ここでタレブ氏が指摘しているのはQE2(量的緩和政策)の持つ非線形なリスクであり、QE2をやったら線形的に高インフレになるというような指摘ではない。(そうであれば、インフレ率の推移を見ながら「壊滅的なインフレ」になる前にQE2の規模を調整すればよいだけであり、誰にとっても心配する必要は大して無い。) ここで指摘されているのは上記の例にあるようにケチャップの瓶をさかさまにして振りまわしても、なかなかケチャップは瓶から出てこないかもしれないが、振り続ければある時一度にあふれ出してきてテーブル中をケチャップだらけにしてしまうというような類のリスクである。

つまり現時点でインフレ率が上がっていなくても、別に「信念の体系の核心部分でここまで完全に見当が外れた」なんてことは全く言えないことになる。


こういった「リスク」を前面に押し出すような論法ではそもそも予測が外れるなんて事は無いからインチキだ!みたいな反応もあるかもしれない。 しかしタレブ氏はその経済観に基づいて、2007年からの金融危機を予測し、実際に巨額の利益を上げた実績がある。 当時、グリーンスパンFRB議長の金融政策がいずれ危機をもたらすだろうという警告は今と同様に無視されていたが、結局金融危機は起こった。 そしてバーナンキ現FRB議長も2002年からFRB理事を務めており、タレブ氏が警告していた「非線形」なリスクを理解できていなかった経済学者の一人ということになる。 

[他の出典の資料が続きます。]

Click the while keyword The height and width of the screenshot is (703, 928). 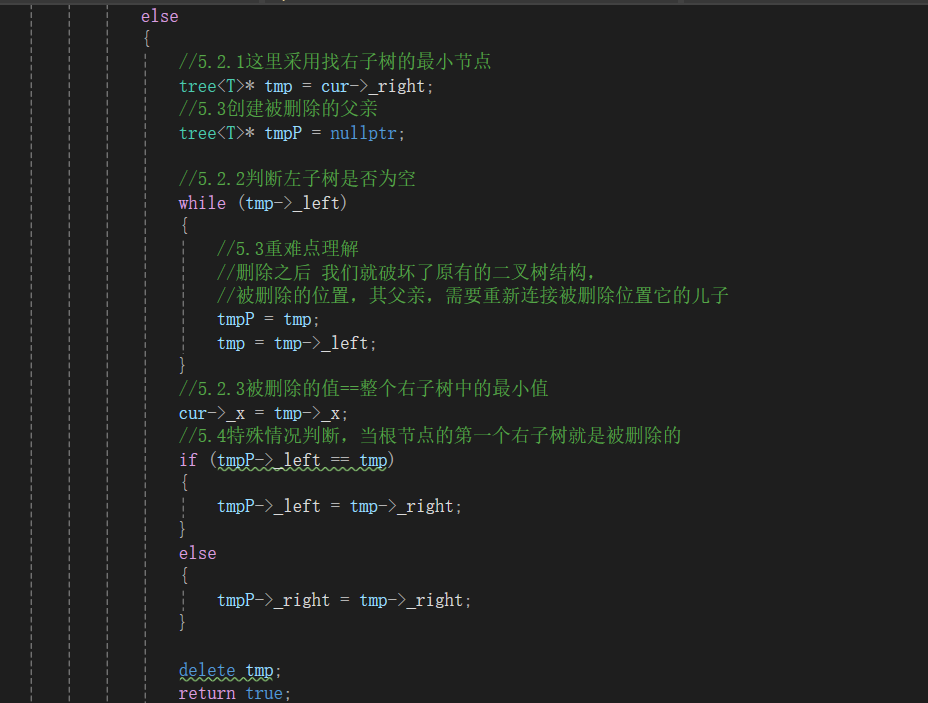pyautogui.click(x=202, y=202)
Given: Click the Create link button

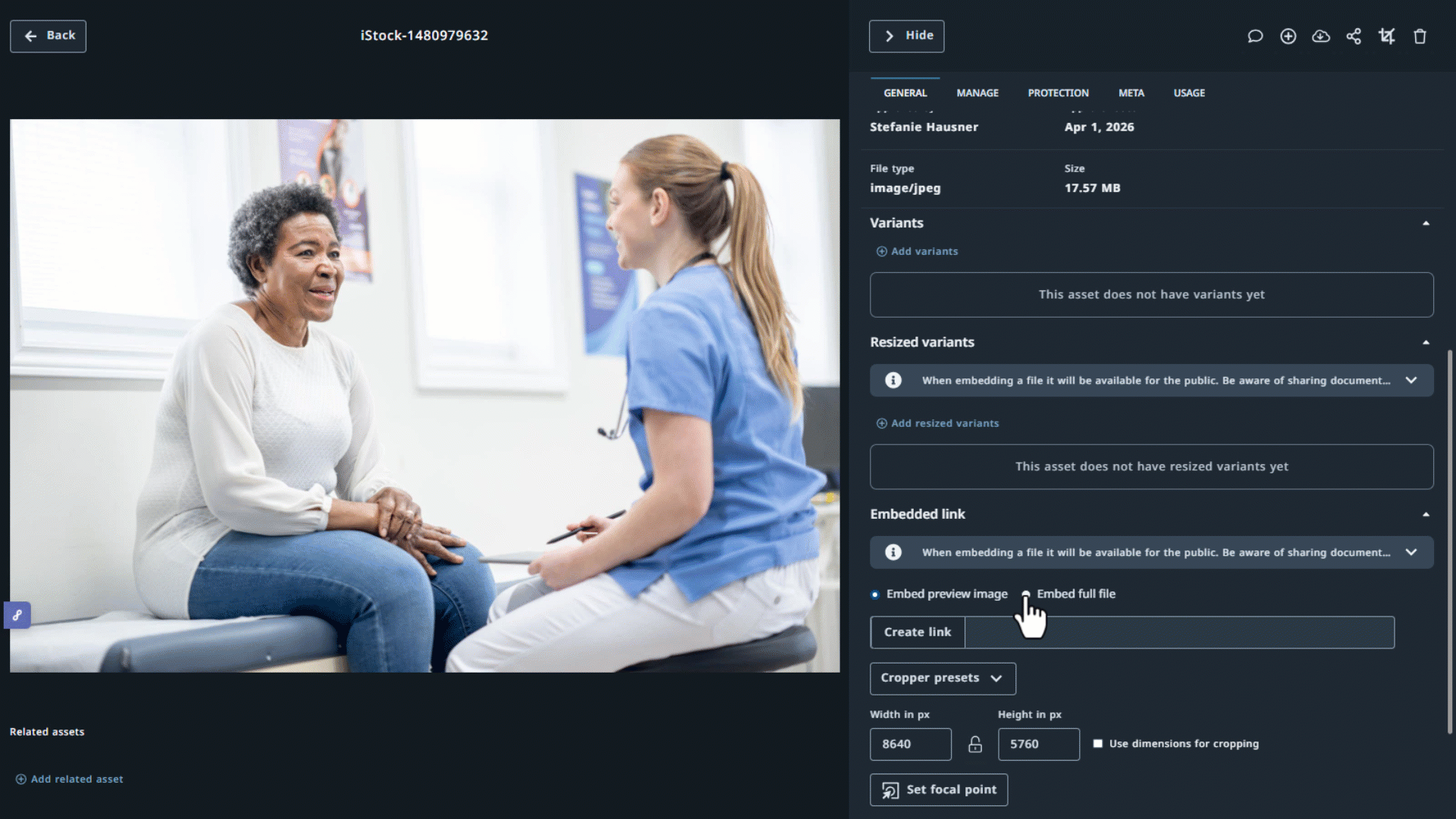Looking at the screenshot, I should click(x=917, y=632).
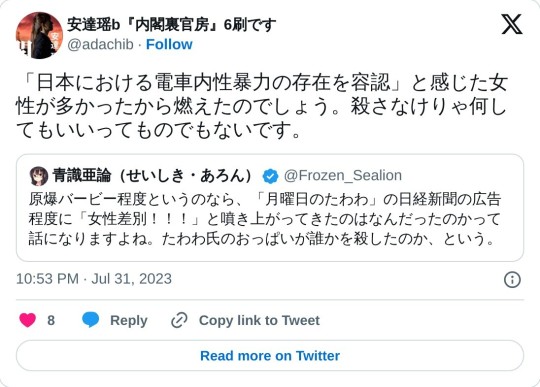The image size is (540, 387).
Task: Click Read more on Twitter button
Action: (270, 356)
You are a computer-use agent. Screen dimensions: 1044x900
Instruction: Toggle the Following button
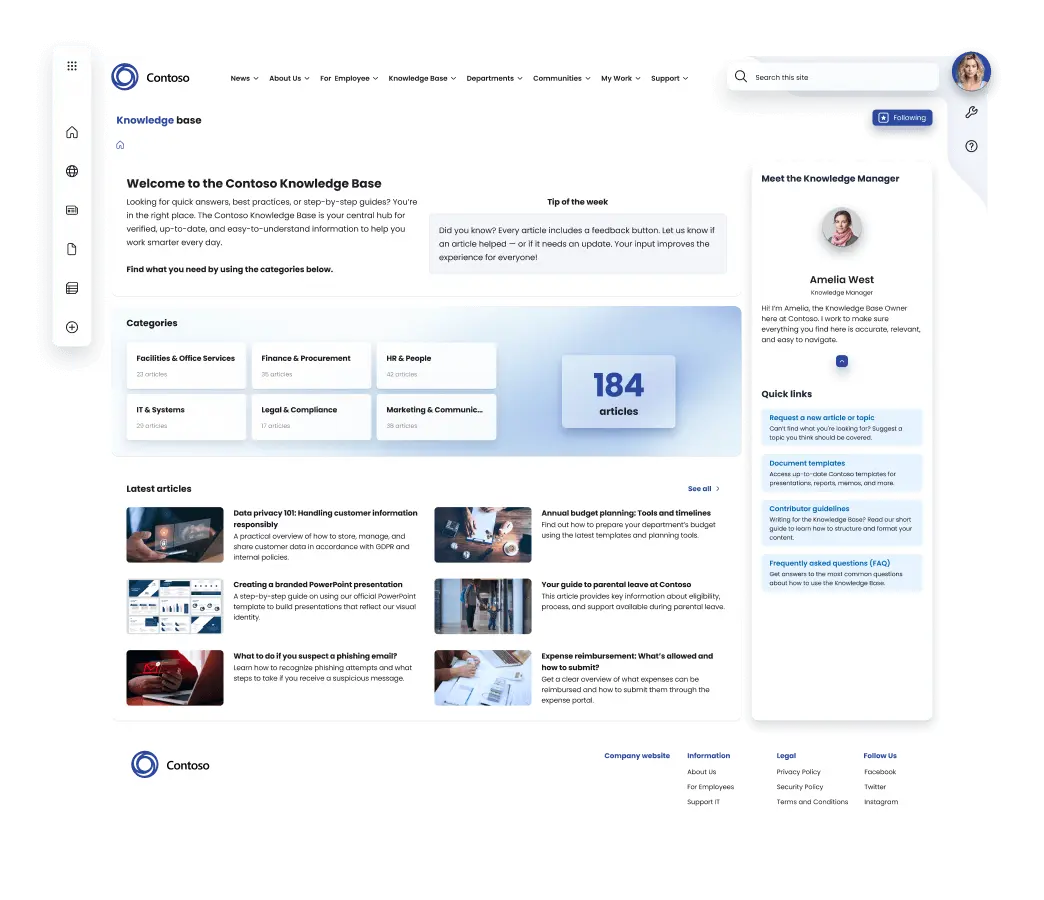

2008年に英国の女王陛下が「なぜ多くの経済学者が誰1人として、信用危機を予測できなかったのですか?」 とロンドン・スクール・オブ・エコノミクス(LSE)で質問された事が話題になったが、少なくともタレブは予測し、実際に関連ファンドもそのポジションを取って利益を上げたし、多くのオーストリア学派の経済観を有する経済学者もタレブほど明確に予測していなかったとしても信用危機が起こったことについては特に驚きはしなかっただろう。

グリーンスパン議長(そしてバーナンキ理事)に率いられていた当時のFRBの手法は政府・中銀が逐一市場の声を聞き取って金融政策を調整することによって経済をコントロールしようというもので「マネタリー・ケインジアン」と称されたこともあったらしい。 そしてオーストリア学派的には「このようなやり方はいずれ破綻するだろう」という見方こそが「信念の体系の核心部分」のはずであり、残念ながらその予測は全く正しかったわけである。 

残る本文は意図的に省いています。